In December, the Centres for Disease Control and Prevention (CDC) recommended Pfizer and Moderna, citing concerns about rare blood clots. In contrast to mRNA vaccines, this is a carrier, or viral vector, vaccine.
Russia’s Sputnik V Vaccine
According to Russia's National Research Centre for Epidemiology and Microbiology on November 11, 2020, Sputnik V had a 92 percent efficacy rate following the second dosage.
The new efficacy rating was established on a first interim analysis 21 days after the initial injection during the current Phase III research. The organisation claimed 95 percent efficacy, according to new preliminary numbers provided on November 24. On December 14, 2020, they declared a 91.4 percent efficacy. It also gave AstraZeneca many of its two human adenoviral vectors to improve the vaccine's effectiveness.

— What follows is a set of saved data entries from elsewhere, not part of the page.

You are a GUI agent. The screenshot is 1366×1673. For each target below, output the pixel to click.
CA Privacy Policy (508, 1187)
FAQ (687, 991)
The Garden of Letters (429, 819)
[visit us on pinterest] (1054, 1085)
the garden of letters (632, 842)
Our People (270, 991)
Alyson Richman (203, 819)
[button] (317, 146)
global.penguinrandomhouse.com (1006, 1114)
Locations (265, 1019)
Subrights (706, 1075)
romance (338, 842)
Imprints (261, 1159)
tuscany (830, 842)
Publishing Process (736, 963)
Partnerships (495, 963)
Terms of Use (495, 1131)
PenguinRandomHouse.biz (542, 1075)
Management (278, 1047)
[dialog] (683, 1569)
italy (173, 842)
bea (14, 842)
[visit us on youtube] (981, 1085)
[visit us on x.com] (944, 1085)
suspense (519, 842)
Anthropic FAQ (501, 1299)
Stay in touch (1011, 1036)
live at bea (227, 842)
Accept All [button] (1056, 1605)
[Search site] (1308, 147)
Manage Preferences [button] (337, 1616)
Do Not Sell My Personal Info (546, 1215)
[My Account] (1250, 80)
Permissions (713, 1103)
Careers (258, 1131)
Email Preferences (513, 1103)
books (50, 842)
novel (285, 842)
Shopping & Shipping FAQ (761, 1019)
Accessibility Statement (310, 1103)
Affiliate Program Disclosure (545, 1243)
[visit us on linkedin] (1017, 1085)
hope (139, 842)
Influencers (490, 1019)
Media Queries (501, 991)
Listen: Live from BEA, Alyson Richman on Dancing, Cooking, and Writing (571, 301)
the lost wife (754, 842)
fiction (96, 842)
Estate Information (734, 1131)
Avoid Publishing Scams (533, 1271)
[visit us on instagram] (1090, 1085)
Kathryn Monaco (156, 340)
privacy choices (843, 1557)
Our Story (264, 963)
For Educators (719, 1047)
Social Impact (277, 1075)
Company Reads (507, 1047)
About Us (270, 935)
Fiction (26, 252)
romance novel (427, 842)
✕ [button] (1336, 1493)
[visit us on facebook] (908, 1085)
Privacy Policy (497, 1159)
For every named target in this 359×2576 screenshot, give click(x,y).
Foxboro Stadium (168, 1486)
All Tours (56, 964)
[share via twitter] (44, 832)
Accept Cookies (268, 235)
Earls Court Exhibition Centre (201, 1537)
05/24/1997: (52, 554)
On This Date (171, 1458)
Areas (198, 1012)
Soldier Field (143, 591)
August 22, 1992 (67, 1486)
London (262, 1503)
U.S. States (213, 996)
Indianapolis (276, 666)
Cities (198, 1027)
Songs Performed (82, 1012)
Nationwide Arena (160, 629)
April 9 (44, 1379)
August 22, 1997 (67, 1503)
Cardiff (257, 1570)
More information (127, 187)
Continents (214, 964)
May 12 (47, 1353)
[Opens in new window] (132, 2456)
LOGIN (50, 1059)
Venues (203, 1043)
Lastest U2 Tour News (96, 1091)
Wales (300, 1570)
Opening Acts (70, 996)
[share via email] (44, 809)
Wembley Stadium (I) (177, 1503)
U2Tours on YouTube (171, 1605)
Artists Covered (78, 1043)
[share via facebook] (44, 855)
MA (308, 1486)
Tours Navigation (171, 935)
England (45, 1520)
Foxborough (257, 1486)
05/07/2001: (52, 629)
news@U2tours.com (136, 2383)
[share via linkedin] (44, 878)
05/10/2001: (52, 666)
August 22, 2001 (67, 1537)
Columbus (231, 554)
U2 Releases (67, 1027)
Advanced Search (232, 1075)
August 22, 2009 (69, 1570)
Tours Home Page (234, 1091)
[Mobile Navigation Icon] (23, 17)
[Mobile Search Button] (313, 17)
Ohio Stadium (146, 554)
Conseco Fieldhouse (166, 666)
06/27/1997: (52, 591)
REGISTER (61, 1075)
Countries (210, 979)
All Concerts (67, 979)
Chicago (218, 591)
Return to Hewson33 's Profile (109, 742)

Public health has always been and will always be our first and most vital line of defence, which requires leadership and a mindset of understanding and respect of harsh actions when circumstances demand it. Extensive testing, both at home and in public locations including schools, workplaces, and big public events, as well as extensive link tracking and notification of people who have been exposed, are essential. In the event of a new epidemic, severe public health measures such as mask usage, enhanced ventilation, social distance, mandatory quarantine and isolation, and, if necessary, lockdowns must be adopted to prevent viral multiplication.
Disclaimer: This article is issued in the general public interest and meant for general information purposes only. Readers are advised not to rely on the contents of the article as conclusive in nature and should research further or consult an expert in this regard.